## DIRECTIONS
Once you have located the line containing "문자로 쓰는 (576, 254)" in the material below, return it exactly along with each line after it through the line containing "문장을 꾸민 (576, 454)".

## SOURCE DATA

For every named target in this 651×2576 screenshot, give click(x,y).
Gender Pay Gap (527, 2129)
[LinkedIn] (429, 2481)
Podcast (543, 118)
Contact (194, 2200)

--

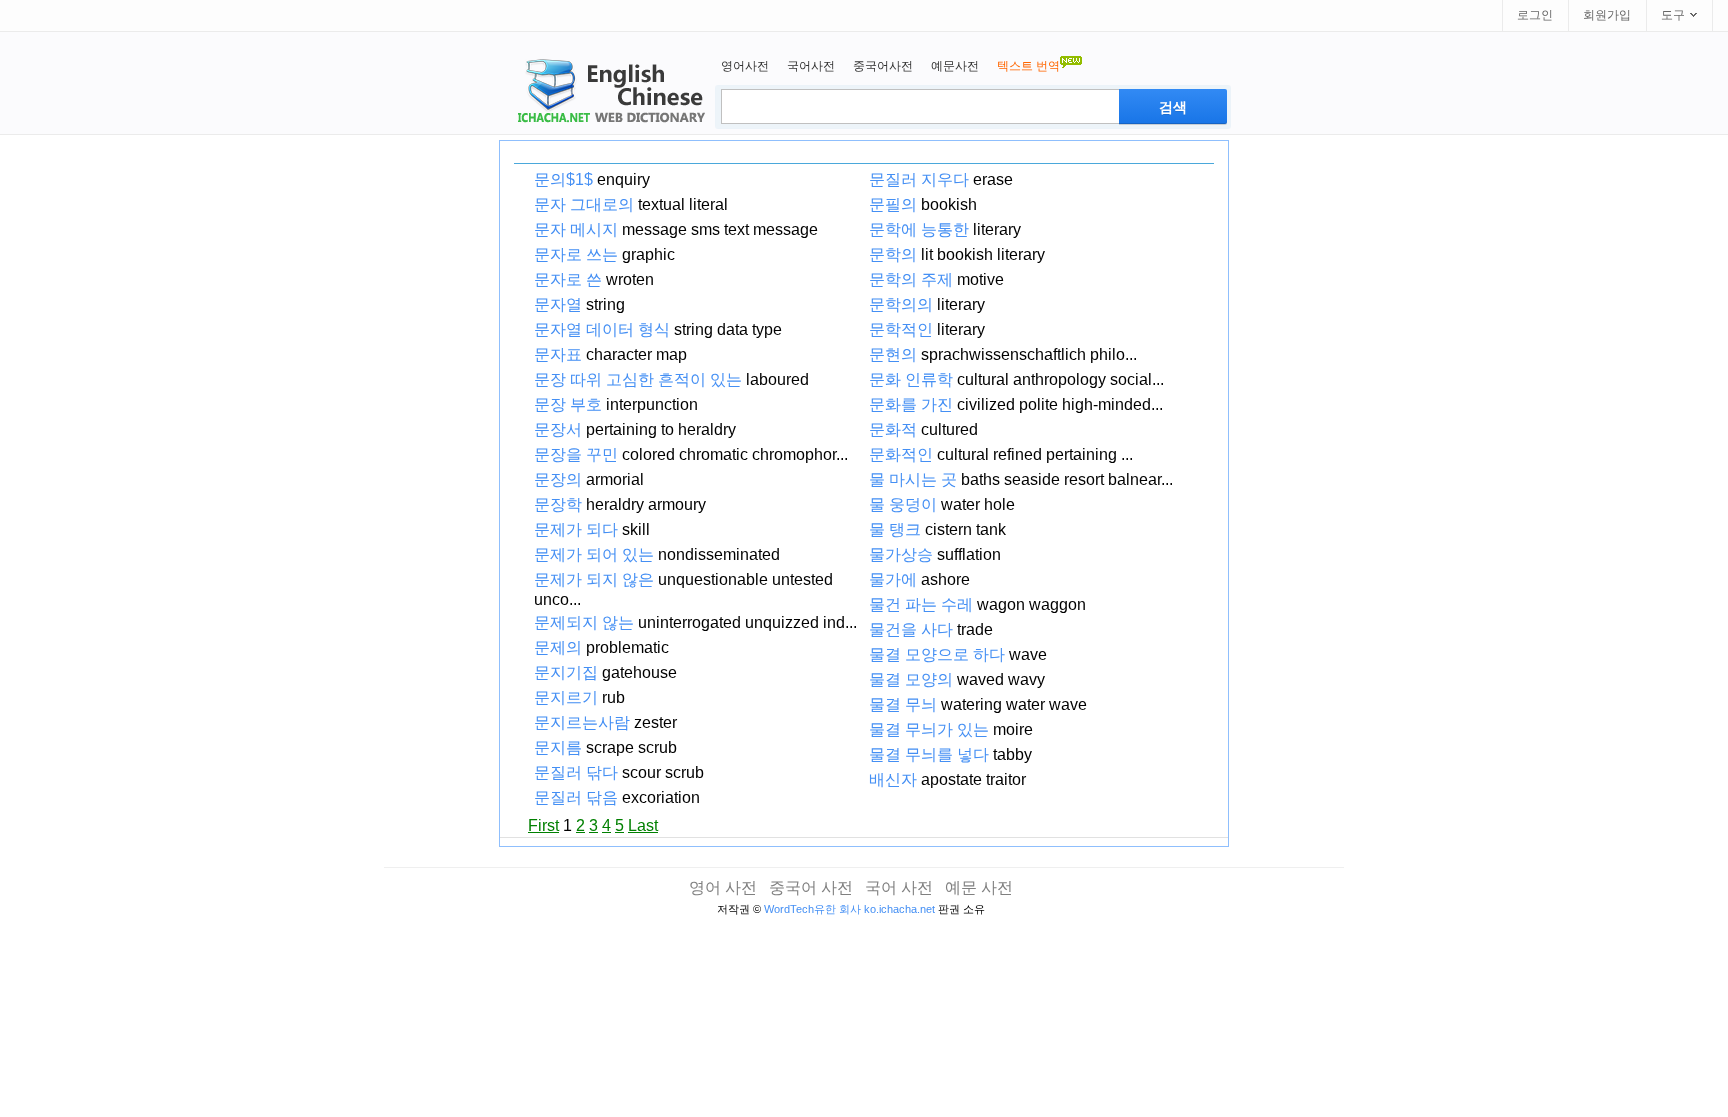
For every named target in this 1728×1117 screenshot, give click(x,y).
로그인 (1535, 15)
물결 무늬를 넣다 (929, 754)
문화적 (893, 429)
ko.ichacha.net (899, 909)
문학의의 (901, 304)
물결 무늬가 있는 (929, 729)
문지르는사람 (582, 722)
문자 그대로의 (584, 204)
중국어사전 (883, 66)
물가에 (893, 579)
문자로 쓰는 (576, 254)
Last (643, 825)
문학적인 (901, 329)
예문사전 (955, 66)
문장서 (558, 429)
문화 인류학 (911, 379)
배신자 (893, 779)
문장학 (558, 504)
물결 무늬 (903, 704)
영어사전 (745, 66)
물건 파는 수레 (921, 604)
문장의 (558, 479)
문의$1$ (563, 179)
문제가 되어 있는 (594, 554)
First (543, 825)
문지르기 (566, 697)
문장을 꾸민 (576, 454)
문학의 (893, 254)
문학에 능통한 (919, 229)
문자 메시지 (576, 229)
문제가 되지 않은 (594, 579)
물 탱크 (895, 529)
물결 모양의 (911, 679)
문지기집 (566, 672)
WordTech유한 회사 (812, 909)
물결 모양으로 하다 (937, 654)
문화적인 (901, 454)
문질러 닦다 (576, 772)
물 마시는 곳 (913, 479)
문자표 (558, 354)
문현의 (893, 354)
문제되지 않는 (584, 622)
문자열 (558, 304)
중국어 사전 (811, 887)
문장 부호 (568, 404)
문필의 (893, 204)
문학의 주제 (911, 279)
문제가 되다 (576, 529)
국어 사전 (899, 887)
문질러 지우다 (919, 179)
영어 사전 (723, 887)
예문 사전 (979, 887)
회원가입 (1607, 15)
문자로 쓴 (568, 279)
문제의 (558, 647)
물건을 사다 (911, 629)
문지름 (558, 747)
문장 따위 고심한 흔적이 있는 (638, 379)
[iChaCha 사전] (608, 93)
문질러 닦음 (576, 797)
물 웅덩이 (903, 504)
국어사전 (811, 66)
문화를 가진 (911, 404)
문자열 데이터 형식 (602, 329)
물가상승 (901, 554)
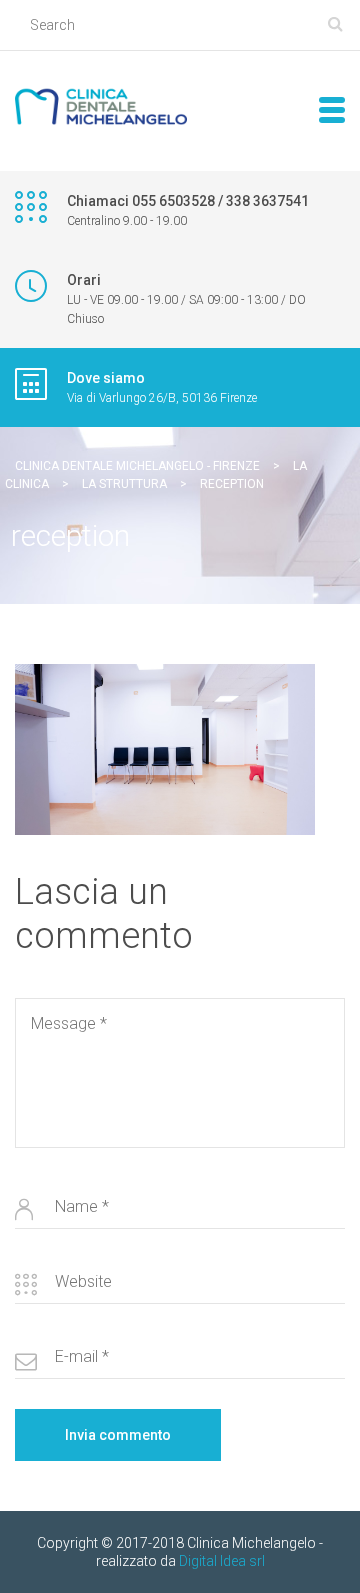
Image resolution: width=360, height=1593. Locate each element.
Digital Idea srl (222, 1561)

## RESPONSE
문자로 쓰는 (576, 254)
Last (643, 825)
문학적인 (901, 329)
예문사전 (955, 66)
문장서 (558, 429)
문화 인류학 (911, 379)
배신자 (893, 779)
문장학 (558, 504)
물결 무늬 (903, 704)
영어사전 (745, 66)
물건 파는 수레 (921, 604)
문장의 (558, 479)
문의$1$ (563, 179)
문제가 되어 있는 (594, 554)
First (543, 825)
문지르기 (566, 697)
문장을 꾸민 (576, 454)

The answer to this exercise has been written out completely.